Mas o próprio MS voltou atrás neste entendimento neste ano, ao emitir ofício por meio da Secretaria de Atenção Primária à Saúde (SAPS) e da Secretaria de Atenção Especializada à Saúde (SAES). O texto pontua que obrigar uma vítima de estupro de manter uma gestação depois de 22 semana é “grave violação de direitos humanos” e reforça de “não existe um prazo gestacional fixo para a realização do aborto decorrente de estupro ou qualquer outra circunstância legalmente prevista”.

Além disso, nem os Artigos 124 e 126 do Código Penal, que criminalizam o aborto, e nem outras legislações brasileiras estabelecem um limite de idade gestacional para que um aborto legal seja realizado.

O que diz a Secretaria Municipal de Saúde de São Paulo

 

De início, o fechamento do serviço de aborto legal do Vila Nova Cachoeirinha não foi comunicado oficialmente pela Secretaria Municipal de Saúde de São Paulo. A notícia começou a espalhar por meio de movimentos sociais, entidades de ginecologia e obstetrícia e profissionais de saúde que são referência.

A pasta municipal confirmou o fechamento em nota enviada à colunista Mônica Bergamo, da Folha de S.Paulo, na última quarta-feira (20). Nela, afirma que o serviço foi suspenso temporariamente, e não cita previsão para que o aborto legal volte a ser feito no espaço. A pasta alega que os atendimentos foram paralisados para que sejam realizadas no hospital “cirurgias eletivas, mutirões cirúrgicos e outros procedimentos envolvendo a saúde da mulher”.

Rebeca Mendes no entanto, afirma que, um dia antes (19), a pasta afirmou que o serviço havia sido fechado por “baixa demanda”. O Vila Nova Cachoeirinha realizava 20 atendimentos mensais relacionados ao aborto legal.

No dia 20, Marie Claire questionou a Secretaria sobre a imposição de limite de até 22 semanas para interromper a gestação, a justificativa de baixa demanda que teria sido informada no dia anterior e o número de atendimentos do hospital nos últimos cinco anos. A reportagem enviou as perguntas por e-mail, e chegou a conversar duas vezes com uma funcionária da comunicação da Secretaria via telefone, mas não obteve retorno.

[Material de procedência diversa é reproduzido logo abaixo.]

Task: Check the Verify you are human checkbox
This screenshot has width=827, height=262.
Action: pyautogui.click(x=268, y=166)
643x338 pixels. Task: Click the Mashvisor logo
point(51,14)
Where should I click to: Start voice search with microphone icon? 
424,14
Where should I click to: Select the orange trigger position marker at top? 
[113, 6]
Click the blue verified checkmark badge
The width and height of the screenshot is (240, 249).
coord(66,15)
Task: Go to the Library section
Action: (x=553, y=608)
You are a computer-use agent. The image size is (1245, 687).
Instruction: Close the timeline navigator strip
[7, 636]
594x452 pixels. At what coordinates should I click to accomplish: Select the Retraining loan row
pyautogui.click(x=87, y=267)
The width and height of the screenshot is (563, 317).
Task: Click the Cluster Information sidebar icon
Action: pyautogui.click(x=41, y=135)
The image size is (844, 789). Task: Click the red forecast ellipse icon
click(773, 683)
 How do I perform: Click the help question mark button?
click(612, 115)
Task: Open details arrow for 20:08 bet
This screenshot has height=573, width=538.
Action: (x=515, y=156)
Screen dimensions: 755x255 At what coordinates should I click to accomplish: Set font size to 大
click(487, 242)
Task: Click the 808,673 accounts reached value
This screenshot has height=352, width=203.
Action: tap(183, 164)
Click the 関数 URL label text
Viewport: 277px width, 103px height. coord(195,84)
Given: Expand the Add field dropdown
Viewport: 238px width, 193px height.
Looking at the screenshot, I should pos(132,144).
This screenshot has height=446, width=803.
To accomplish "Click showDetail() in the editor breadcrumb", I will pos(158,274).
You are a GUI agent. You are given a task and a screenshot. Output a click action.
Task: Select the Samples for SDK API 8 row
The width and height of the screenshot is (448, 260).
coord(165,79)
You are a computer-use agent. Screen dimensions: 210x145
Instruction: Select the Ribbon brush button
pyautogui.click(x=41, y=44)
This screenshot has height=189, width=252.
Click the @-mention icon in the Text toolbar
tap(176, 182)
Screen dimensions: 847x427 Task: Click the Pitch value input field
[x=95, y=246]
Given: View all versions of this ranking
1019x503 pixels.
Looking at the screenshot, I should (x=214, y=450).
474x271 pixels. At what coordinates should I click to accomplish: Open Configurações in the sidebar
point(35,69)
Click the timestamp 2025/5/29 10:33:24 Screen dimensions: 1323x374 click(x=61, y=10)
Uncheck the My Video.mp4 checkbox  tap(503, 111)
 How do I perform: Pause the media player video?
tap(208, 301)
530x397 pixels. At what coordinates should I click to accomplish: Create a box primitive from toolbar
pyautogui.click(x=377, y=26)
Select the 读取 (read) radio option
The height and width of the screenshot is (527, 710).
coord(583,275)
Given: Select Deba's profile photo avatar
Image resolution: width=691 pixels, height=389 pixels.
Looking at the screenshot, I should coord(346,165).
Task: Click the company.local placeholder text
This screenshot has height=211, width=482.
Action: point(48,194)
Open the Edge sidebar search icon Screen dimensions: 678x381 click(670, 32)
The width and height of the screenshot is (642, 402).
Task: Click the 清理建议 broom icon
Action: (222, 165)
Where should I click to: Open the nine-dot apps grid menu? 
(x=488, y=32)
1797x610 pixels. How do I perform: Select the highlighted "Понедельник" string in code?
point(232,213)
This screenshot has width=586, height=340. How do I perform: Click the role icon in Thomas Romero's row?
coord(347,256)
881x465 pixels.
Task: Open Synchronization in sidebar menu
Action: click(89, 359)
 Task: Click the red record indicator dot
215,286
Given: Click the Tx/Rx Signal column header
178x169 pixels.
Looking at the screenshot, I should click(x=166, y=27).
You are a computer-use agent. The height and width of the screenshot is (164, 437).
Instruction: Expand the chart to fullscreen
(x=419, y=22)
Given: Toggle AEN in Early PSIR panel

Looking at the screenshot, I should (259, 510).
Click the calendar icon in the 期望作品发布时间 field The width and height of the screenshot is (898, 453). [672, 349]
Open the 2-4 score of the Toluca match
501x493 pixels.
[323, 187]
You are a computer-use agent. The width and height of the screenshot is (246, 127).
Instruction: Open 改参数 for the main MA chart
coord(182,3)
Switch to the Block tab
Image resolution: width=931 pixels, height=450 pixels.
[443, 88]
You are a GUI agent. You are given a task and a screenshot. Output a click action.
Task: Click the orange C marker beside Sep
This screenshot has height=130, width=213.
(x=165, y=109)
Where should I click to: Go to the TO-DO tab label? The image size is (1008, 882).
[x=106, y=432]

O site da Prefeitura de São Paulo indica quatro hospitais de referência que se pode recorrer para realizar o aborto legal: Hospital Municipal e Maternidade Prof. Mario Degni, Hospital Municipal Tide Setúbal, Hospital Municipal Municipal Dr. Fernando Mauro Pires da Rocha e Hospital Municipal Dr. Carmino Caricchio. Marie Claire também questionou se essas instalações farão o procedimento mesmo quando a idade gestacional ultrapassar a 22ª semana, mas também não teve retorno sobre o assunto.

Defensoria Pública de São Paulo questiona fechamento do serviço

 

O Núcleo Especializado de Promoção e Defesa dos Direitos das Mulheres (Nudem), da Defensoria Pública de São Paulo, emitiu um ofício em que questiona o secretário Luiz Carlos Zamarco sobre o fechamento do serviço de aborto legal do Vila Nova Cachoeirinha. O Núcleo também pede o “imediato recredenciamento” do espaço para a realização do procedimento.

O texto afirma que “as informações requisitadas são imprescindíveis para a adequada defesa dos direitos difusos e coletivos de mulheres e meninas vítimas de violência sexual e usuárias do SUS”. Diz ainda que a falta de atendimento especializado nos casos em que o aborto é legal pode ser considerada uma “violação aos direitos de dignidade, saúde sexual e reprodutiva”.